In the data below, find each line carrying the string "will" and copy it out.
========================================================================
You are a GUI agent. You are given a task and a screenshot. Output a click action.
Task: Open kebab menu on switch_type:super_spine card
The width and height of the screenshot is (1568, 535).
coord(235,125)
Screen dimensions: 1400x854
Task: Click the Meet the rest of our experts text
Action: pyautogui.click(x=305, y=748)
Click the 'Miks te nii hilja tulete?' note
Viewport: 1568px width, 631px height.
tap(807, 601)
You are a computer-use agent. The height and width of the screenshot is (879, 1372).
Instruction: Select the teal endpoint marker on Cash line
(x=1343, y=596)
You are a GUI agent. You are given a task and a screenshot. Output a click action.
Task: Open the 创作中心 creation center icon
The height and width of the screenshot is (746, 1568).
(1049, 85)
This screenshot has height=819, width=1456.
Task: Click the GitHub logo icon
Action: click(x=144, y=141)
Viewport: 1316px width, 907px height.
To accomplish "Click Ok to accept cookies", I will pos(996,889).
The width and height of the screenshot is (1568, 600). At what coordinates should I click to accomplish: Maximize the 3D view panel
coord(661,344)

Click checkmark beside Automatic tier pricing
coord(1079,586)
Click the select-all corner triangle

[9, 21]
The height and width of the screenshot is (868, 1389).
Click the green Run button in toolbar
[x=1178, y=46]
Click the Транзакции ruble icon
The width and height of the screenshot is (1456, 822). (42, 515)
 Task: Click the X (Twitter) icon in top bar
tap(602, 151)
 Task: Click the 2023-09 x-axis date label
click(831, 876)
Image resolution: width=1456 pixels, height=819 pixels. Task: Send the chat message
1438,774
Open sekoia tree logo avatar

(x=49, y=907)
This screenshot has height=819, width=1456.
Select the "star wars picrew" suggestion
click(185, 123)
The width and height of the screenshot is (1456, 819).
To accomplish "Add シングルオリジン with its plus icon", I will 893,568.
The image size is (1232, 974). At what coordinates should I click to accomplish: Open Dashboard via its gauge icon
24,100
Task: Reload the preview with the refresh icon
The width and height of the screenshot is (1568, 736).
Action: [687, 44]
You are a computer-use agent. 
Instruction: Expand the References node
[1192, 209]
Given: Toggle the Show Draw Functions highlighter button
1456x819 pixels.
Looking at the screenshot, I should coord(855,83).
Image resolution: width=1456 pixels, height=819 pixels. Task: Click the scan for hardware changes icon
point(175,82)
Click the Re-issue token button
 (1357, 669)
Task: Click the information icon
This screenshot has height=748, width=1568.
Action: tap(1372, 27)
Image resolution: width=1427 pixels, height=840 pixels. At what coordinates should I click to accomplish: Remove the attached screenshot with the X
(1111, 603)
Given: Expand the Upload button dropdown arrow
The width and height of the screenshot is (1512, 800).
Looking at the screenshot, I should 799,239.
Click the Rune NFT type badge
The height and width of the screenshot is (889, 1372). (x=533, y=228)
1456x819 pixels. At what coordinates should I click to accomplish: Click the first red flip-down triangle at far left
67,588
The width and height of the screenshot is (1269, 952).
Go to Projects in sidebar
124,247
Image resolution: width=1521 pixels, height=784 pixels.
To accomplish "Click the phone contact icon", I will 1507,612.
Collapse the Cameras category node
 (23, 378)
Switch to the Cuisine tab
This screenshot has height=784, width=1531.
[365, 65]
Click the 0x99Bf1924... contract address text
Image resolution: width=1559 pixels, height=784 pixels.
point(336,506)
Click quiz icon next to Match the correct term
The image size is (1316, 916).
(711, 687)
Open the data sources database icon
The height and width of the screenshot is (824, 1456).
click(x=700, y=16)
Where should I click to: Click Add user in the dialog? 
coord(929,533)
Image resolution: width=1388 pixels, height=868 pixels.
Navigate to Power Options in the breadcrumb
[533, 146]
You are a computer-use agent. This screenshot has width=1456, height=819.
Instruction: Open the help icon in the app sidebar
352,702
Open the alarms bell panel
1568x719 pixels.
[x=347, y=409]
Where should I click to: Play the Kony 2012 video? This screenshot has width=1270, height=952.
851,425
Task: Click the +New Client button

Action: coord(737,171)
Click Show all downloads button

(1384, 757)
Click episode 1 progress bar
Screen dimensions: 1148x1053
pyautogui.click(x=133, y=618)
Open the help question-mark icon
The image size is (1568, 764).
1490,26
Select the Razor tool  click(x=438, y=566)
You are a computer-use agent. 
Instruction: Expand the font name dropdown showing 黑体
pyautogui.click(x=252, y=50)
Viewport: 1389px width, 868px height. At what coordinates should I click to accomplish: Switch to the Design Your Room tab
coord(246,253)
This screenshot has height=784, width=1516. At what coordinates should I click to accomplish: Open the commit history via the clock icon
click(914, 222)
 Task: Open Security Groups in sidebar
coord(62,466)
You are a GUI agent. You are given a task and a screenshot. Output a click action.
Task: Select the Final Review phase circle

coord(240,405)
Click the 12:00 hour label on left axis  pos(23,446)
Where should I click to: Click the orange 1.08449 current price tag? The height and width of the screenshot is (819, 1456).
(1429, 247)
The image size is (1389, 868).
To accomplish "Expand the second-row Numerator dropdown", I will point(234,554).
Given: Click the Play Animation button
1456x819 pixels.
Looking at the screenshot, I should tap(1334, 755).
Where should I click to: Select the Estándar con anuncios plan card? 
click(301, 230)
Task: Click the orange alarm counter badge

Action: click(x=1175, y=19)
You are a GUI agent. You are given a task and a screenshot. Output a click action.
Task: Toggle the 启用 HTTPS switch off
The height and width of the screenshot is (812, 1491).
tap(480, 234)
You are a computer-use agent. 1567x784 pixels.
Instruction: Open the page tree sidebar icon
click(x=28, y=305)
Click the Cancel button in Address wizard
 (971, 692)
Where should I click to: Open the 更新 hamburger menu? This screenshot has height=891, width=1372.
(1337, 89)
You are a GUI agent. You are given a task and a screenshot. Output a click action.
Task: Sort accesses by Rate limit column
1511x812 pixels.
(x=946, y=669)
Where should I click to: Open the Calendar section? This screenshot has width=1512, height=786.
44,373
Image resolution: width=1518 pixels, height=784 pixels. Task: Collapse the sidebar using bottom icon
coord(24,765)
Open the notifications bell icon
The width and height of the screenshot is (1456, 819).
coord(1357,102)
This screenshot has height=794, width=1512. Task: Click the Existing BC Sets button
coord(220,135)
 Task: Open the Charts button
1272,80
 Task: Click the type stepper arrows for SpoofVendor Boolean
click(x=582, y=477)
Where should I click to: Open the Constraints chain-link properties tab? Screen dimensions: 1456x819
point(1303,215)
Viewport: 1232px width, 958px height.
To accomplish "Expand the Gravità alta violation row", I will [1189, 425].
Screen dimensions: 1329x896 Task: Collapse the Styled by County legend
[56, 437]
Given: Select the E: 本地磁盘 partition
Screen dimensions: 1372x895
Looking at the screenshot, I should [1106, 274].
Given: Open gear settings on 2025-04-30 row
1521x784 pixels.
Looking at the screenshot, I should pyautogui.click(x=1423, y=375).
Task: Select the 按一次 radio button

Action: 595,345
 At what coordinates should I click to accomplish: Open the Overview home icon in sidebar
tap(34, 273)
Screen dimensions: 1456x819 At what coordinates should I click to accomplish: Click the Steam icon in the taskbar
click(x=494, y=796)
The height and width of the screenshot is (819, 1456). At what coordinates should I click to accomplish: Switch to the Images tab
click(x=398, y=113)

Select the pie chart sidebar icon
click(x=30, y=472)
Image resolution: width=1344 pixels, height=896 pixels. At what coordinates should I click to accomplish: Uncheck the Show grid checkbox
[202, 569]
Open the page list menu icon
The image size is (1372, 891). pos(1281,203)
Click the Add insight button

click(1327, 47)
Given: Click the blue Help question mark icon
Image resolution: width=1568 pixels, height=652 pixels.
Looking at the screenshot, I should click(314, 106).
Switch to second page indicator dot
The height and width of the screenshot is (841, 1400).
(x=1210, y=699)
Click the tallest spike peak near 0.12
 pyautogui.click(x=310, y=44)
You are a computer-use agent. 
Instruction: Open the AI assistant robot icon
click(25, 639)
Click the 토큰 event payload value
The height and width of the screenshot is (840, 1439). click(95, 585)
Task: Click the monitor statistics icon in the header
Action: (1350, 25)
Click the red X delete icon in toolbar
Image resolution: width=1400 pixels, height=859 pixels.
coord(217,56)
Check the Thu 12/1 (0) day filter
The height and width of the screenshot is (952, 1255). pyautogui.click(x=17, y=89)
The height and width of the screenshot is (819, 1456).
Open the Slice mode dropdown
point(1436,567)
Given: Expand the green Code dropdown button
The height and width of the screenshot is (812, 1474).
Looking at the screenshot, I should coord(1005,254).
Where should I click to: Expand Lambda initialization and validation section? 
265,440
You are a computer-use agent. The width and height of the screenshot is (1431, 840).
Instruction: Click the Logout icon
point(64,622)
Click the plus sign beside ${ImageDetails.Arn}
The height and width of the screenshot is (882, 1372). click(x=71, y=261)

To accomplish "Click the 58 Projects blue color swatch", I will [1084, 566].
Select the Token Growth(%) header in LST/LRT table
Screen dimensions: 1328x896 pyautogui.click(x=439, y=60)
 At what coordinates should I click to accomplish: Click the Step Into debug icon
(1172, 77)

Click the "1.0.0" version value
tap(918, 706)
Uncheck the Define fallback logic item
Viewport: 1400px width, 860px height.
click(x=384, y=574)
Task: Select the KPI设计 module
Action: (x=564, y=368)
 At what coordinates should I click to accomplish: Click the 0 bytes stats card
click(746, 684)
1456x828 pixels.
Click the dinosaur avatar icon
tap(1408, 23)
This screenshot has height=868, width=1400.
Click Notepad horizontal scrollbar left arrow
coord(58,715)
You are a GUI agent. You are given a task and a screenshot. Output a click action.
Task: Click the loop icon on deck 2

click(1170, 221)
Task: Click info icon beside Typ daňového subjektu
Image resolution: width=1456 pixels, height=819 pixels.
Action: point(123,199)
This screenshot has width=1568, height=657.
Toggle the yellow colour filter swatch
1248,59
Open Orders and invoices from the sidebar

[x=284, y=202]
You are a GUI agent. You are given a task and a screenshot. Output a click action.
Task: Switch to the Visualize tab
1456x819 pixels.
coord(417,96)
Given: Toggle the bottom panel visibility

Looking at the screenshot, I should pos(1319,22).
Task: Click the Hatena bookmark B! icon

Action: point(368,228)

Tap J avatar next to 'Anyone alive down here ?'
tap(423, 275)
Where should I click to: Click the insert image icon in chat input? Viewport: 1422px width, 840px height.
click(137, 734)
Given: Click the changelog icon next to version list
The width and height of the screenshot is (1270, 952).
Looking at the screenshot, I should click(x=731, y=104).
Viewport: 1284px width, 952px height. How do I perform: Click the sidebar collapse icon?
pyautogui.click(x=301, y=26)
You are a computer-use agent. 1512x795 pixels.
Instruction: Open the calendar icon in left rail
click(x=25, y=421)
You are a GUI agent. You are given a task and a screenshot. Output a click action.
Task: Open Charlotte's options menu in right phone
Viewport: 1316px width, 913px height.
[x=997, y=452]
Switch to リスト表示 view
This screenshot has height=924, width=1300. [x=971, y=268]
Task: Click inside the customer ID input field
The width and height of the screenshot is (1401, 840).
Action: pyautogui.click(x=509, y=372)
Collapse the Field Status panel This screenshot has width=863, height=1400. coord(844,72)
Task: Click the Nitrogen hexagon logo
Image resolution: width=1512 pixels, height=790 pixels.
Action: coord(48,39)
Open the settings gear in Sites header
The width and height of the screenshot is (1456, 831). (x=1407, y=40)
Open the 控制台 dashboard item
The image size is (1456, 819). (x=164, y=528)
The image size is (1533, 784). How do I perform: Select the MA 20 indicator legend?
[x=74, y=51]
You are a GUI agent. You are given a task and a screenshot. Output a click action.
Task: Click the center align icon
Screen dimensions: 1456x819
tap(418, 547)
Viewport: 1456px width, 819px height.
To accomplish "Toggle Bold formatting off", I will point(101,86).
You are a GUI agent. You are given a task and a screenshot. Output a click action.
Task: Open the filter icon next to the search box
========================================================================
» Final answer:
To accomplish "Click Ok to accept cookies", I will pos(996,889).
To accomplish "Add シングルオリジン with its plus icon", I will 893,568.
To accomplish "Click the phone contact icon", I will 1507,612.
To accomplish "Expand the second-row Numerator dropdown", I will point(234,554).
To accomplish "Expand the Gravità alta violation row", I will [1189, 425].
To accomplish "Click the 58 Projects blue color swatch", I will [1084, 566].
To accomplish "Toggle Bold formatting off", I will point(101,86).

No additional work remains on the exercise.